The coalgebra that defines the process says the following:

  • Let the location \(p\) of the break on the next (normalized) stick be beta\((1, \alpha)\)-distributed.
  • If we’re on the last epoch, return all the pieces of the stick that we broke as a Dirac point mass.
  • Otherwise, break the stick again and recurse.

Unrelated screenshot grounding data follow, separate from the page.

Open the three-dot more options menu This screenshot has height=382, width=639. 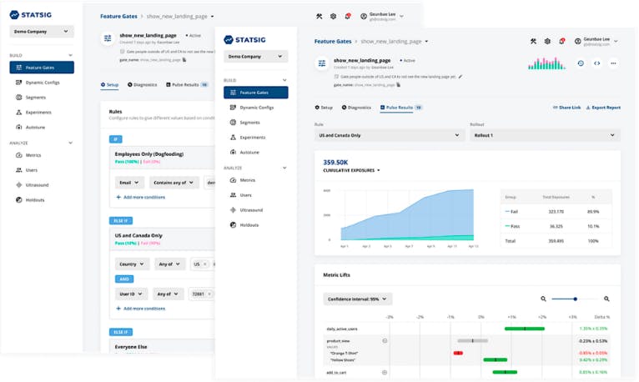pos(613,63)
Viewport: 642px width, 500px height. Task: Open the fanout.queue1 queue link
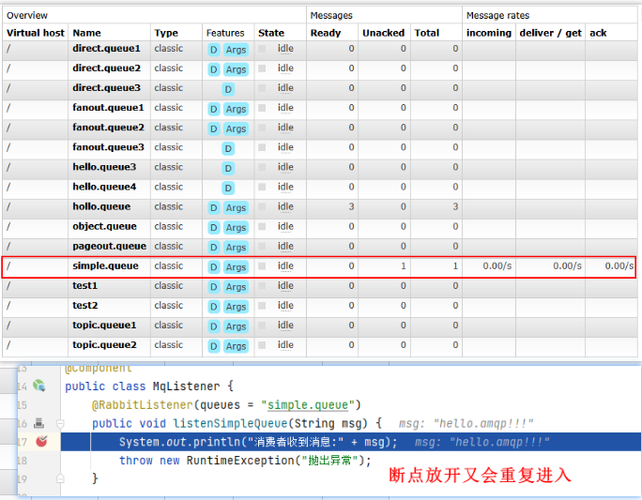click(x=108, y=108)
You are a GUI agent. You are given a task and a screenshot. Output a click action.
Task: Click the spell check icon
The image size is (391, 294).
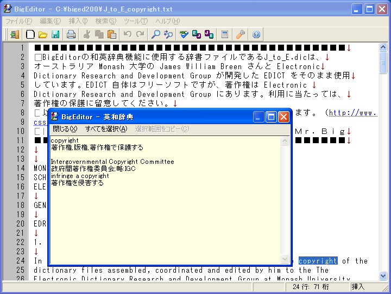click(184, 34)
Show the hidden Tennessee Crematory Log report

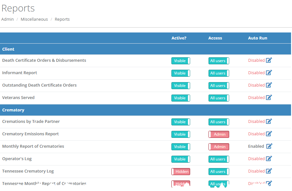coord(181,171)
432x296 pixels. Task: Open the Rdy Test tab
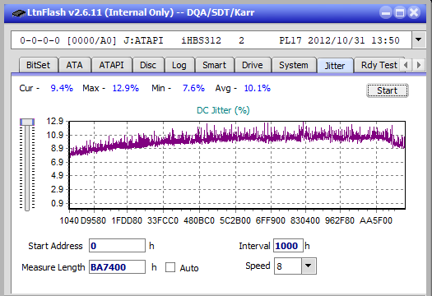(x=379, y=65)
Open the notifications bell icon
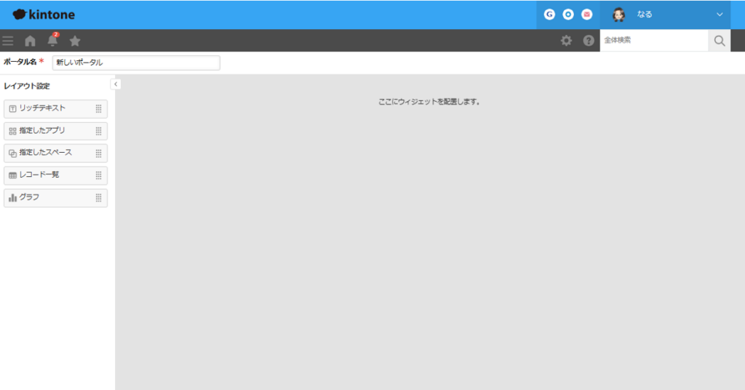The height and width of the screenshot is (390, 745). [x=52, y=41]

Here’s a plot of five separate draws from a stick breaking process with \(\alpha = 0.2\), each one observed for five breaks. Note that each draw encodes a categorical distribution over the set \(\{1, \ldots, 6\}\); the stick breaking process is a ‘distribution over distributions’ in that sense:

The stick breaking process is useful for developing mixture models with an unknown number of components, for example. The \(\alpha\) parameter can be tweaked to concentrate or disperse probability mass as needed.

Conclusion

This seems like enough for now. I’d be interested in exploring other models generated by recursive processes just to see how they can be encoded, exactly. Basically all of Bayesian nonparametrics is based on using recursive processses as prior distributions, so the Dirichlet process, Chinese Restaurant Process, Indian Buffet Process, etc. should work beautifully in this setting.

Fun fact: back in 2011 before neural networks deep learning had taken over machine learning, Bayesian nonparametrics was probably the hottest research area in town. I used to joke that I’d create a new prior called the Malaysian Takeaway Process for some esoteric nonparametric model and thus achieve machine learning fame, but never did get around to that.

Addendum

I got a question about how I produce these plots. And the answer is the only sane way when it comes to visualization in Haskell: dump the output to disk and plot it with something else. I use R for most of my interactive/exploratory data science-fiddling, as well as for visualization. Python with matplotlib is obviously a good choice too.

Here’s how I made the autoregressive process plot, for example. First, I just produced the actual samples in GHCi:

> samples <- replicateM 10 (sample (rvar (ar 100 0 1 1 0)))

Then I wrote them to disk:

> let render handle = hPutStrLn handle . filter (`notElem` "[]") . show
> withFile "trace.dat" WriteMode (\handle -> mapM_ (render handle) samples)

The following R script will then get you the plot:

require(ggplot2)
require(reshape2)

raw = read.csv('trace.dat', header = F)

d = data.frame(t(raw), x = seq_along(raw))
m = melt(d, id.vars = 'x')

ggplot(m, aes(x, value, colour = variable)) + geom_line()

I used ggplot2 for the other plots as well; check out the ggplot2 functions geom_histogram, geom_bar, and facet_grid in particular.